Standard cost accounting Wikipedia
In small concerns, production cannot be properly scheduled since frequent changes in production conditions take place. Detailed analysis may be meaningless and superfluous for them. This is the Standard which is anticipated to be attained during a future specific period (budget period). While setting this type of standard, actual conditions and circumstances prevailing are considered.
- Traditional approaches limit themselves by defining cost behavior only in terms of production or sales volume.
- Thus it helps the management in formulating price and production policy.
- Interest cost is treated as another period cost, whereas it may contribute significantly towards bringing the product (or customer) to its current status.
- The use of standard costs and knowledge of relationship gained through establishment of standards are useful in budgetary planning and control.
Difference between Basic Standard and Current Standard
(iv) Taking appropriate action on the basis of the nature of variances, i.e. controllable and non-controllable. As pointed out above, historical costs are made available after the occurrence of an event and also, after the lapse of a particular period time. Forwarding variance analysis reports to management for appropriate action, where needed. Assigning cost recording transactions to materials, work-in-process and finished goods inventories. Past records can be used only to assess ‘normal’ wastes, machine breakdown, level of efficiency, etc. Attainable standard includes wastes, machine breakdown, etc., which cannot be prevented.

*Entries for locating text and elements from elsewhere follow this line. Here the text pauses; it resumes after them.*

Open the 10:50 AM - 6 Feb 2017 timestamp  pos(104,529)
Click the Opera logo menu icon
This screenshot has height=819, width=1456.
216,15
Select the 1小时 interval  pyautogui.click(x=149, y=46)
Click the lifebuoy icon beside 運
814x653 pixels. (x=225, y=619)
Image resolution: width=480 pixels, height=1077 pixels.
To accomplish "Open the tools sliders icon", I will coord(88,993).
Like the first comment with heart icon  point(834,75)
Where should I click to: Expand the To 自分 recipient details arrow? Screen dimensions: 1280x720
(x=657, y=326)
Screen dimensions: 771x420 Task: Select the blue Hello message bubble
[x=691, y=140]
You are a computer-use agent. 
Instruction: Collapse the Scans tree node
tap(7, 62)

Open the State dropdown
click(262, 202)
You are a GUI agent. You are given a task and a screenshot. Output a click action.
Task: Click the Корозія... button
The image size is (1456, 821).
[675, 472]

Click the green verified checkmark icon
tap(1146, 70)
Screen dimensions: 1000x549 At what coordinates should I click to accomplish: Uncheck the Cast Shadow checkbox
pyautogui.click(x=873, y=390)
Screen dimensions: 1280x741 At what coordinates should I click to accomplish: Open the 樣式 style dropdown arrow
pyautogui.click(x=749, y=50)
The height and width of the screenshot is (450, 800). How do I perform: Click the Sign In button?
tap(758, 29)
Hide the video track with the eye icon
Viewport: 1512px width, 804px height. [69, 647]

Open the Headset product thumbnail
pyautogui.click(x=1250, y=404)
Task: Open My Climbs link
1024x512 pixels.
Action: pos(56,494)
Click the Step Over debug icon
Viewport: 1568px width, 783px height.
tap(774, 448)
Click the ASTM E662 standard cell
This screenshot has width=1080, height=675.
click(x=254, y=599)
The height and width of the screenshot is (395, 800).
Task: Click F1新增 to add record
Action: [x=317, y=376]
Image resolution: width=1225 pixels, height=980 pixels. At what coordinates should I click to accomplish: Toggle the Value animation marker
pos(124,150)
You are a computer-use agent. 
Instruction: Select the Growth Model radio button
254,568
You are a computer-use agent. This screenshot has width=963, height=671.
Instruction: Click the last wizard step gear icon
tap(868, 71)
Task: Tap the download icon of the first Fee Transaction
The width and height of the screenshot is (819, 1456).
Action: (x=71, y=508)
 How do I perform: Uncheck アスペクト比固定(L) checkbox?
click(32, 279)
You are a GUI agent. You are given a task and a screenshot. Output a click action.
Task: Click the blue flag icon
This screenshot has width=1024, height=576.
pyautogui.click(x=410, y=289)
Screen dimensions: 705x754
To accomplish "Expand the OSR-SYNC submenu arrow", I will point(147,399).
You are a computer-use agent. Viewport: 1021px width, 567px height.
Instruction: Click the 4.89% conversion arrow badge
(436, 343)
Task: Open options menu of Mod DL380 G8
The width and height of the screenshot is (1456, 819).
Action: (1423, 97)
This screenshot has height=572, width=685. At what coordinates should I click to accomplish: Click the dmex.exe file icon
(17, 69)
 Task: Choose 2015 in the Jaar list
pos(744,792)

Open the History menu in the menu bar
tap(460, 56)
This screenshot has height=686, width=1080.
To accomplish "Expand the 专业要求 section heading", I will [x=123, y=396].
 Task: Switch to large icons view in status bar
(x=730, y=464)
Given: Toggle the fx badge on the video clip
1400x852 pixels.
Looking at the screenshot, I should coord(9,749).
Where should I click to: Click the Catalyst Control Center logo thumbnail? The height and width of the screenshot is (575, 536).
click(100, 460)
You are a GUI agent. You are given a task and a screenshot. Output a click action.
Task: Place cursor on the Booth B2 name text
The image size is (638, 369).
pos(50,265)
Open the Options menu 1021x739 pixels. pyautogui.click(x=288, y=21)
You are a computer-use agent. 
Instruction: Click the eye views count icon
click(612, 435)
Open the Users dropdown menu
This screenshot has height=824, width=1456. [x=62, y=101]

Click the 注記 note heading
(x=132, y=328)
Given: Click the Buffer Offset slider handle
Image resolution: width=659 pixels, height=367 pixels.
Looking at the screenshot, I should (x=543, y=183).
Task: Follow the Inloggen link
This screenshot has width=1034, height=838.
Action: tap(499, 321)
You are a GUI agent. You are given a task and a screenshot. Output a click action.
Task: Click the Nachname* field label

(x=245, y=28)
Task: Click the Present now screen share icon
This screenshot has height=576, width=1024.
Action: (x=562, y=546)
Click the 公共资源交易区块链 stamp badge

Pre-Requisite # 2. Judicious Setting of Standards:
Causes for this variance are- inefficiencies, inexperienced labour, change in operations, new tools, different types of material etc. This variance and its causes reflect the effect of labour efficiency variance on factory overheads. There may be various ways in which the materials can be processed into finished output. Each of these methods of work has different material requirements, labour processing time, machine operating time, etc. Standards set on this basis, make allowance for waste, spoilage, time lost, etc. to the extent that management considers them necessary while setting the standards.
Types of Standards:
Process industries where the method of production and nature of output are the same. The examples Airbnb Accounting and Bookkeeping of such industries are chemical industries, distilleries, paper-making and metal processing etc. It is very essential to ascertain the type of standard used in setting up of the standards.
Based on Tightness and Looseness:
Losses, both normal and abnormal, in each process should be gone into for a considerable period of time. By receiving timely reports which compare actual with standard costs, management is able to locate areas of production inefficiency. Corrective action could then be taken before too many inefficiencies occur.
It is an average expected unit cost that a business established. Because it is the expected average cost, the actual cost may vary. Actual cost may standard costing be above or below the predetermined estimate cost; however, only significant differences between the actual cost and standard should be reported.
(2) Predetermination of standard costs in full details under each element of cost i.e., Labour, Material and Overhead. (1) Predetermination of technical data related to production i.e., details of materials and labour operations required for each product, the quantum of inevitable losses, level of activity etc. Hence, variable overhead standard is expressed in terms of per unit or per hour.
Now these element-wise cost variances are analysed critically to find out the exact causes or circumstances leading to it, so that the management can exercise proper control. A suitable analysis will reveal that some of the variances are controllable while others are not so. (b) To control cost by introducing standards and analysis of variances. Normal standard is the average standard which can be attained over a future period of time covering one trade cycle. This average standard takes into consideration both booms and depressions.